> _Exercise instructions_: Output the data verbatim, minus the images.
[[ Dataset open ]]
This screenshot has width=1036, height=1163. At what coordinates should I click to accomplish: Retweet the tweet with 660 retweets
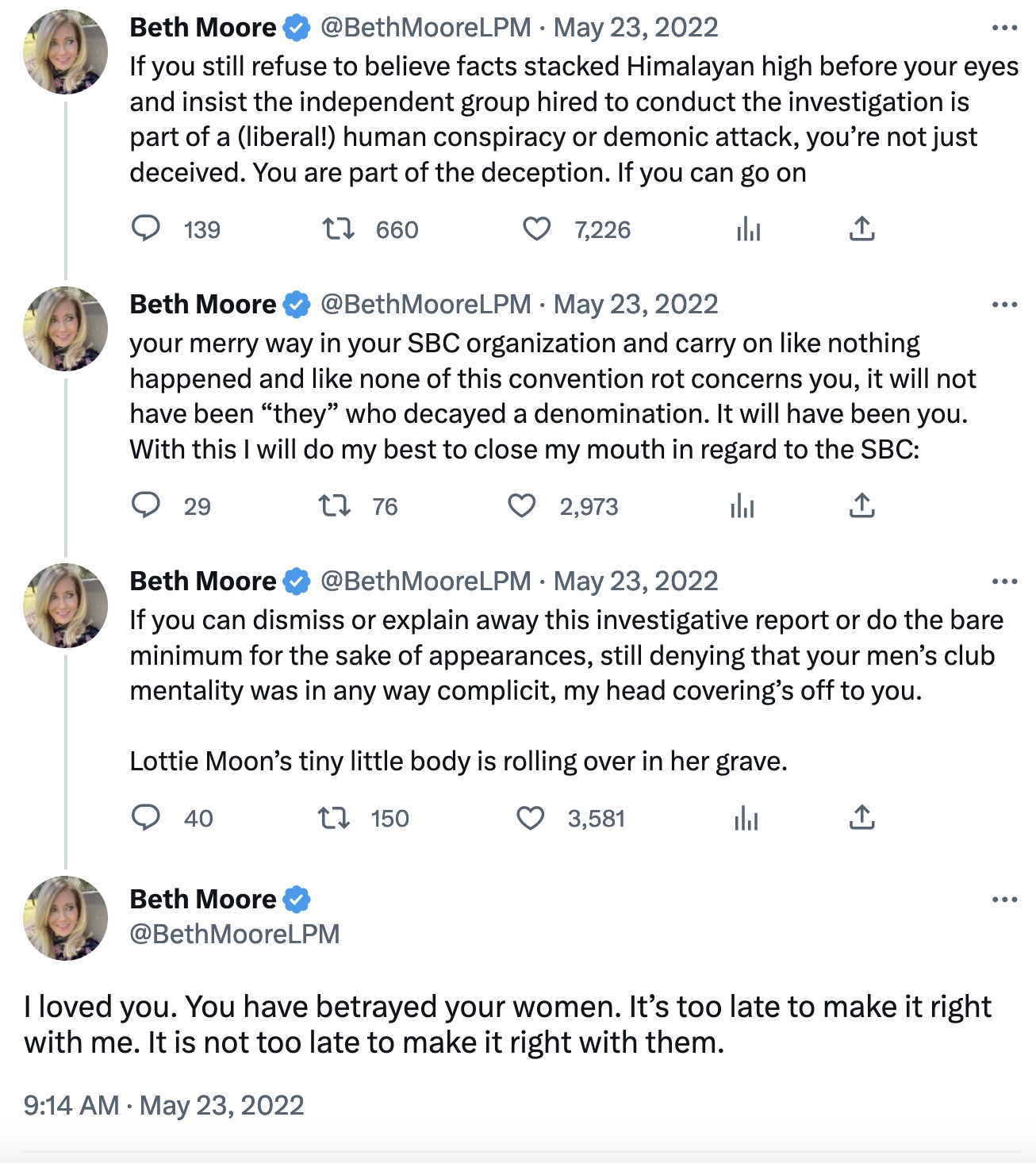(339, 230)
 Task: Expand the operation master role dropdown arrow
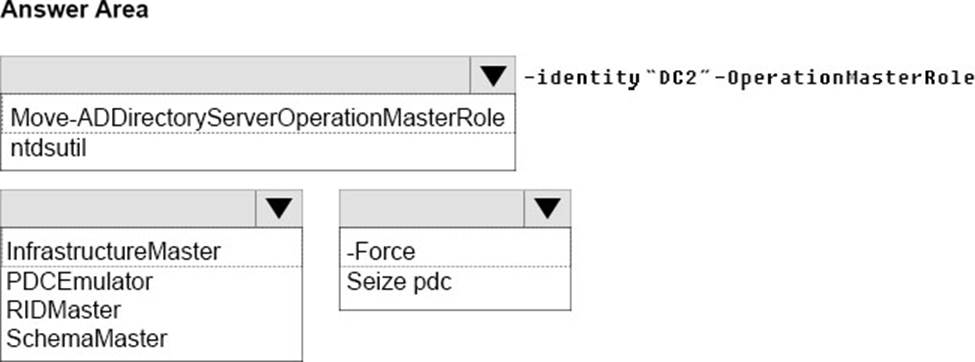(279, 208)
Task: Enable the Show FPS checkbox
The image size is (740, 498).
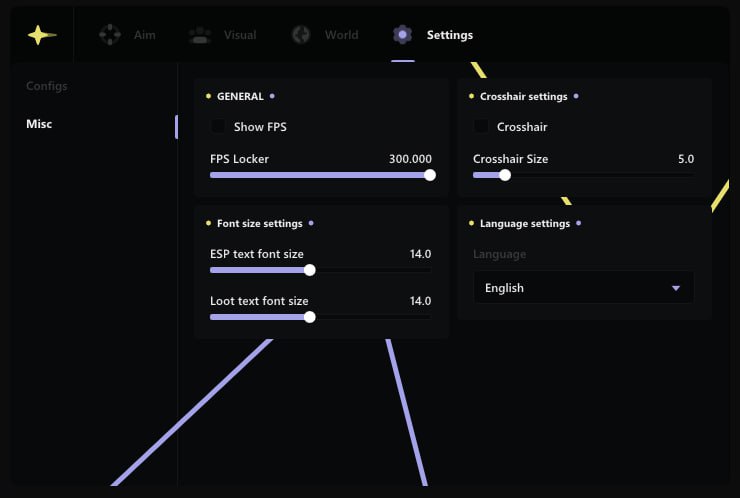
[[ Dataset closed ]]
> _Answer box_:
This screenshot has width=1036, height=1163. At what coordinates should I click to accomplish: Retweet the tweet with 660 retweets
(339, 230)
 Task: Expand the operation master role dropdown arrow
(279, 208)
Task: Enable the Show FPS checkbox
The image size is (740, 498).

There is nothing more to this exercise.